The lights dimmed. The music bellowed. And I was generally unsurprised by the noisy, final product. What nagged at my nervous system was Hefty and his big, life-changing scene. Would it be intact? Well-handled? One of those single-scene bits of genius ala Bronson Pinchot in Beverly Hills Cop? Or Larry Miller in Pretty Woman? Maybe even such as Michael Imperioli in my own movie, Bad Boys?

At last, after months of intrepid anticipation, Hefty’s “life-changing” scene arrived. I couldn’t rightly tell how intact it remained. But it was shot and edited in such a blink-and-you-missed-it manner that Hefty’s on-screen moments were relegated to his meaty hands, fast-shuffling feet, his character dropping objects, the back of his massive head, and his voice. It was over in little more than a few brief flickers. And that was the end of Hefty’s big moment.

It was hard for me to recall much more of the picture after that scene. Exhausted from production prep, Hideo fell asleep between the explosions somewhere during the movie’s sagging second act. Meanwhile, my mind kept wandering to Hefty and his unhealthy expectations. The edited scene could easily prove devastating to a normal wannabe, let alone a recovering addict with tendencies toward emotional fragility.

I wanted to warn him. But struggled with whether it was my place. Especially considering all the unsolicited advice I’d already dumped on him. I chose to play it by ear. If perchance I ran into Hefty in the coming weeks, I might speak to him about it. Otherwise, he would have to face his own haunting disappointment.

As it turned out I never saw Hefty again. Not at the club. Not anywhere. I did however hear from a another caddy that shortly before the movie’s opening he’d fallen off the wagon. Hard. Months later, I learned Hefty moved back to the Midwestern burg of his youth. I prayed he’d reconnected with his sober self and, wherever he’d hung his hat, was making people laugh.

Here’s my coda. Life is full of life-changing moments. The caveat is that such events hardly occur when we most expect them. More often, such happenings occur on life’s terms. Positive or negative, we are not so much in control of these spin changes as we are our own reaction to them.

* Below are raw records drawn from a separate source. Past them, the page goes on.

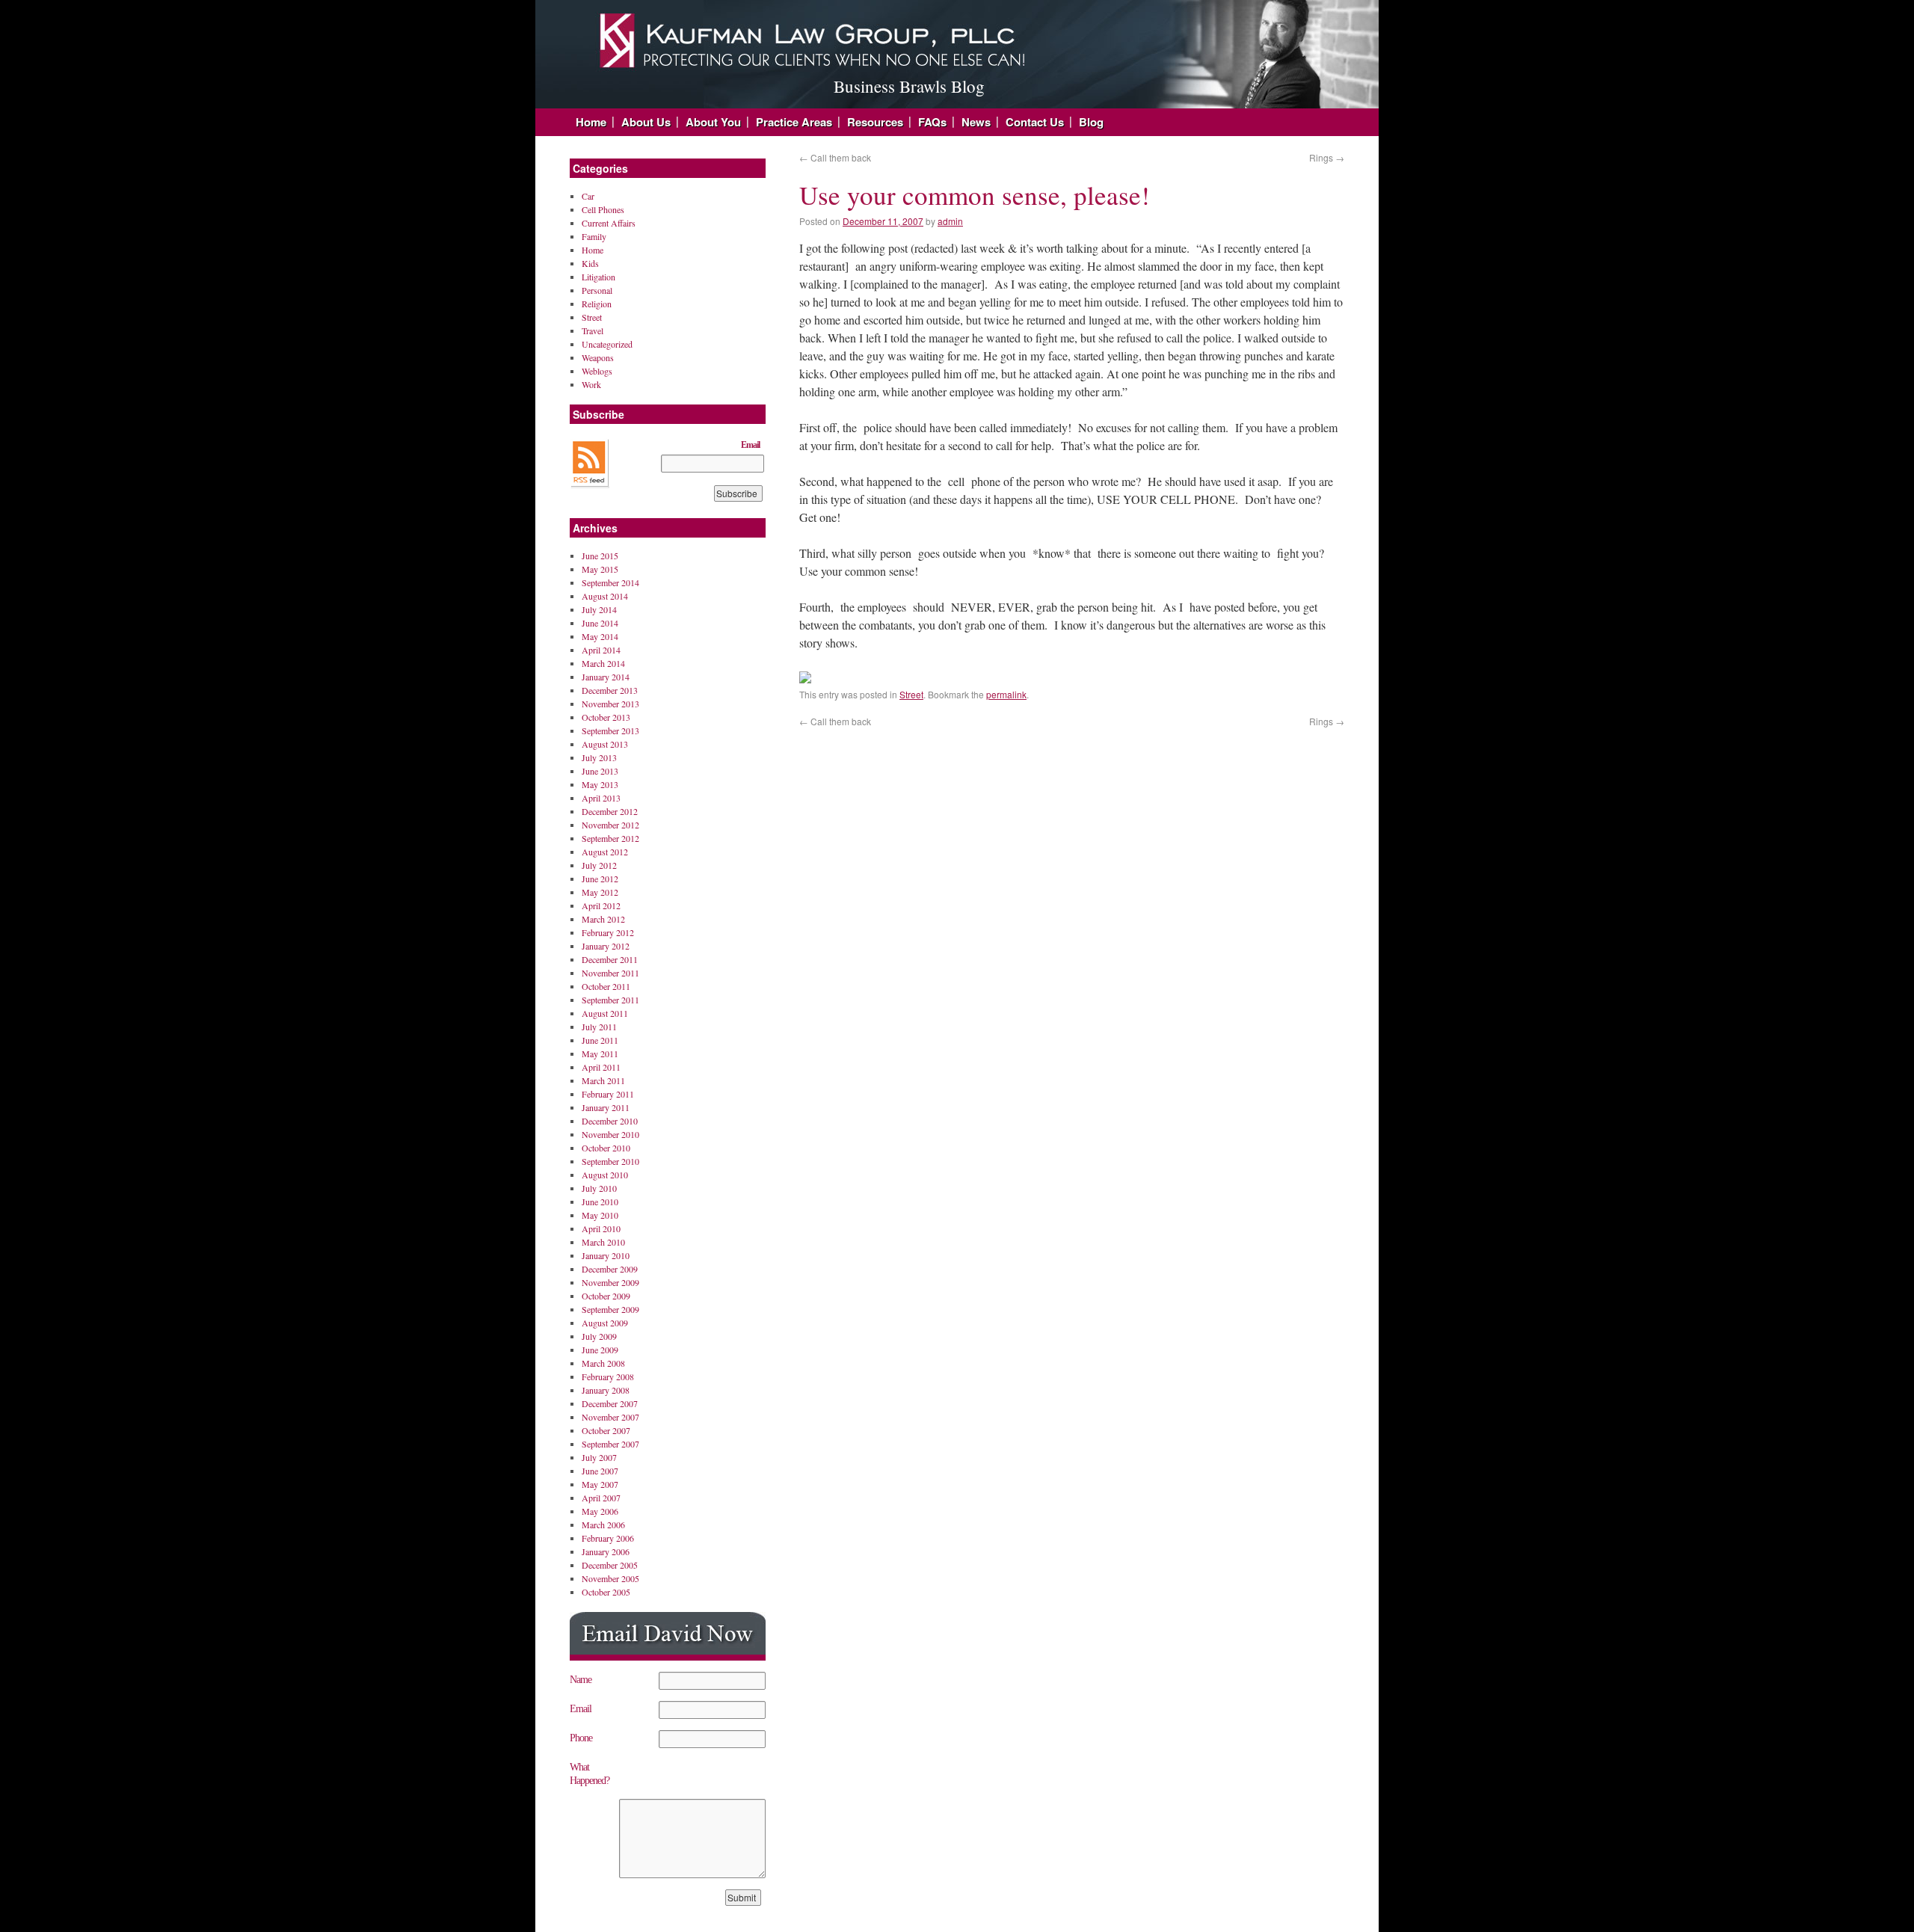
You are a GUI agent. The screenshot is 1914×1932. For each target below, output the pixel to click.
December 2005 (610, 1565)
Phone (581, 1738)
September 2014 (610, 582)
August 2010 (605, 1175)
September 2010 (610, 1161)
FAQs (932, 122)
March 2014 (603, 663)
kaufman (759, 33)
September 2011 (610, 1000)
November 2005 (610, 1578)
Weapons (598, 357)
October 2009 (606, 1296)
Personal (597, 290)
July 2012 (599, 865)
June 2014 (600, 623)
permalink (1006, 694)
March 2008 (603, 1363)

Every day a handful of new Hollywood hopefuls arrive with the express interest in lucking into some form of life-altering success. I say to you that change will surely come. It is as inevitable as tomorrow. The most important question is will you be ready?

1 Comment

  1. Phyllis K Twombly says:

    Counting on a single event to change everything is treating life like a lottery. Most of us just aren’t that lucky. We call those people ‘one trick ponies’ because they usually don’t bring enough to the table to sustain a career. It’s too bad your caddy friend didn’t get his win–but it might have turned out to be the worst thing for him if he had.